## Exercise task
Reproduce every entry below word for word, changing nothing.

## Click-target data
▼▼▼
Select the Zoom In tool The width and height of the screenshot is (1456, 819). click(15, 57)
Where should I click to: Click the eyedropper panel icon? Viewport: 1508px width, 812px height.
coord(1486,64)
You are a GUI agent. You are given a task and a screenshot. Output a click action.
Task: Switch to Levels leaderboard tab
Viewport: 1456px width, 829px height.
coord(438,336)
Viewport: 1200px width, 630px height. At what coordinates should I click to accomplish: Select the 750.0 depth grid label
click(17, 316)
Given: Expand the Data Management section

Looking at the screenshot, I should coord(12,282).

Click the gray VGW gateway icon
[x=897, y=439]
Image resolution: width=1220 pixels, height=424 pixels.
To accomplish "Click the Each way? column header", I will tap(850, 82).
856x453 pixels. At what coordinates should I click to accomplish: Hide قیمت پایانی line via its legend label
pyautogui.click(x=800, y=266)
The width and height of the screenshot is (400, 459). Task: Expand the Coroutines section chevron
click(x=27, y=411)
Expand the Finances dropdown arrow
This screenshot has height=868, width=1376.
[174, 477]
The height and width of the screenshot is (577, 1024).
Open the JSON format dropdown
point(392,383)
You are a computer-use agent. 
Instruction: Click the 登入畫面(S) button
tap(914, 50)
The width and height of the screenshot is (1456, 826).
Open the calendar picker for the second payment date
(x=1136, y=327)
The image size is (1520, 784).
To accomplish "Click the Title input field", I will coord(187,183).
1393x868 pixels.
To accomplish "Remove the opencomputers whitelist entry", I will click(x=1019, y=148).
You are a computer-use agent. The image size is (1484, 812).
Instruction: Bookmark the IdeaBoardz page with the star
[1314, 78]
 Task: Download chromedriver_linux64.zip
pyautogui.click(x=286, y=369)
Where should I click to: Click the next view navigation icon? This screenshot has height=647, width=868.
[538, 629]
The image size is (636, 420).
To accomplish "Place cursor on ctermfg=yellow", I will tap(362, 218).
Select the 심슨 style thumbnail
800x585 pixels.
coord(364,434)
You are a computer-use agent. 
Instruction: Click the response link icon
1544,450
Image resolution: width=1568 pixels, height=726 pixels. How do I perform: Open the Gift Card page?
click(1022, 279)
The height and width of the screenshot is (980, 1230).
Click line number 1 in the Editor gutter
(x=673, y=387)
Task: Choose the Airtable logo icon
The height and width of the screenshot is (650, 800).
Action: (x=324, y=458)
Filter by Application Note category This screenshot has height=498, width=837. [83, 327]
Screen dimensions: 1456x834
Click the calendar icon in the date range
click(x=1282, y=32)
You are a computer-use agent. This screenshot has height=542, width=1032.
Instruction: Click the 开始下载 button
▲▲▲
## Response to the task
Select the Zoom In tool The width and height of the screenshot is (1456, 819). click(15, 57)
Where should I click to: Click the eyedropper panel icon? Viewport: 1508px width, 812px height.
coord(1486,64)
You are a GUI agent. You are given a task and a screenshot. Output a click action.
Task: Switch to Levels leaderboard tab
Viewport: 1456px width, 829px height.
coord(438,336)
Viewport: 1200px width, 630px height. At what coordinates should I click to accomplish: Select the 750.0 depth grid label
click(17, 316)
Given: Expand the Data Management section

Looking at the screenshot, I should coord(12,282).

Click the gray VGW gateway icon
[x=897, y=439]
Image resolution: width=1220 pixels, height=424 pixels.
To accomplish "Click the Each way? column header", I will tap(850, 82).
856x453 pixels. At what coordinates should I click to accomplish: Hide قیمت پایانی line via its legend label
pyautogui.click(x=800, y=266)
The width and height of the screenshot is (400, 459). Task: Expand the Coroutines section chevron
click(x=27, y=411)
Expand the Finances dropdown arrow
This screenshot has height=868, width=1376.
[174, 477]
The height and width of the screenshot is (577, 1024).
Open the JSON format dropdown
point(392,383)
You are a computer-use agent. 
Instruction: Click the 登入畫面(S) button
tap(914, 50)
The width and height of the screenshot is (1456, 826).
Open the calendar picker for the second payment date
(x=1136, y=327)
The image size is (1520, 784).
To accomplish "Click the Title input field", I will coord(187,183).
1393x868 pixels.
To accomplish "Remove the opencomputers whitelist entry", I will click(x=1019, y=148).
You are a computer-use agent. The image size is (1484, 812).
Instruction: Bookmark the IdeaBoardz page with the star
[1314, 78]
 Task: Download chromedriver_linux64.zip
pyautogui.click(x=286, y=369)
Where should I click to: Click the next view navigation icon? This screenshot has height=647, width=868.
[538, 629]
The image size is (636, 420).
To accomplish "Place cursor on ctermfg=yellow", I will tap(362, 218).
Select the 심슨 style thumbnail
800x585 pixels.
coord(364,434)
You are a computer-use agent. 
Instruction: Click the response link icon
1544,450
Image resolution: width=1568 pixels, height=726 pixels. How do I perform: Open the Gift Card page?
click(1022, 279)
The height and width of the screenshot is (980, 1230).
Click line number 1 in the Editor gutter
(x=673, y=387)
Task: Choose the Airtable logo icon
The height and width of the screenshot is (650, 800).
Action: (x=324, y=458)
Filter by Application Note category This screenshot has height=498, width=837. [83, 327]
Screen dimensions: 1456x834
Click the calendar icon in the date range
click(x=1282, y=32)
You are a computer-use agent. This screenshot has height=542, width=1032.
Instruction: Click the 开始下载 button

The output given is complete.